At Oxford, the subject with the largest percentage gap points favouring men was Classics at 29 percentage points. One Classics student told Cherwell that they believe private school teaching has a large influence on this as private schools for boys are more likely to teach and encourage students to pursue Classics than all-girls schools.
The English faculty at Oxford discussed the report at a meeting, specifically on how it is addressing the issues through Athena Swan, an assessment system operating across the UK Universities which seeks to enable equality in gender with due attention to intersectionality.
Professor Diane Purkiss, an English Tutor and spokesperson for Athena Swan, told Cherwell: “It’s worth noting that in all of the past three years, women have achieved a higher percentage of the top firsts given, the top 50. I am therefore pushing back at what I thought was the rather unhelpful stereotyping language in the report.
“The last thing I would like to see is a lot of demotivating reportage about how women students are a failure.

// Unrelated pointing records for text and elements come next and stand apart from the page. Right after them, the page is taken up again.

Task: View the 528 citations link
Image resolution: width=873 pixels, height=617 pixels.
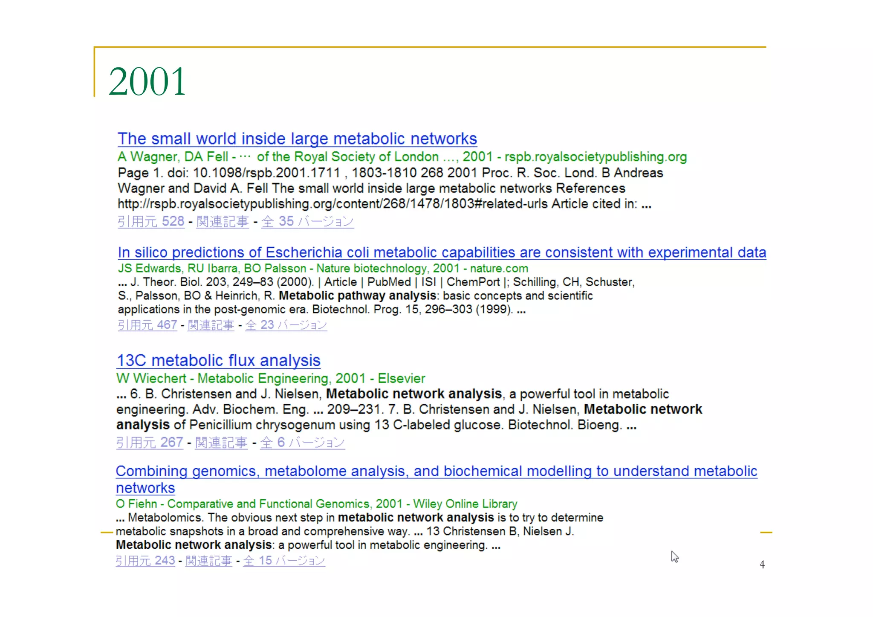Action: pyautogui.click(x=151, y=221)
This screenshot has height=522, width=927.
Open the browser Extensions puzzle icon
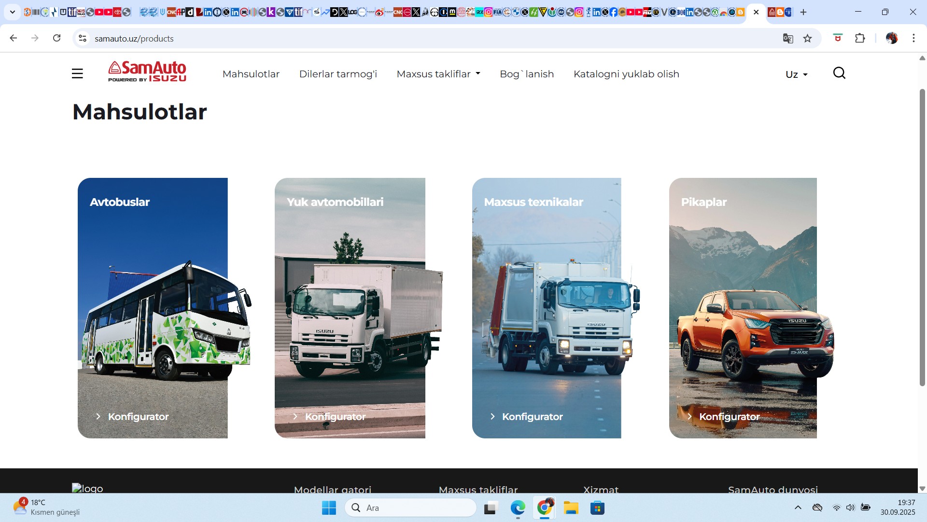click(x=860, y=38)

We are not perfect, but we are working towards improvement all the time.”
The report identifies that one of the largest percentage gaps favouring men at Oxford is in English (13.8) despite the large population of women on the course.
PPE also has a reputation for being heavily male dominated, with a first-class gender gap of 19 percentage points in favour of men. A 2020 Cherwell article found that “fewer women than men named Greg are speaking at Oxford PPE Society events this term”.
A first-year PPEist at Pembroke College, Oxford, said: “It’s already the end of week six and I’ve only had one female lecturer. All of my lecturers are male, and so are all my tutors.”
But the lack of female representation within faculties is not unique to PPE. The percentage of women making up the overall body of academic staff in 2023 for both Oxford and Cambridge was more than 10% below the national average of 48%.
Theology at Cambridge was the degree with the most significant percentage point gap in favour of men in the last academic year at 43%. Specifically, 83.3% of male students received first-class honours compared to just 40.0% of women.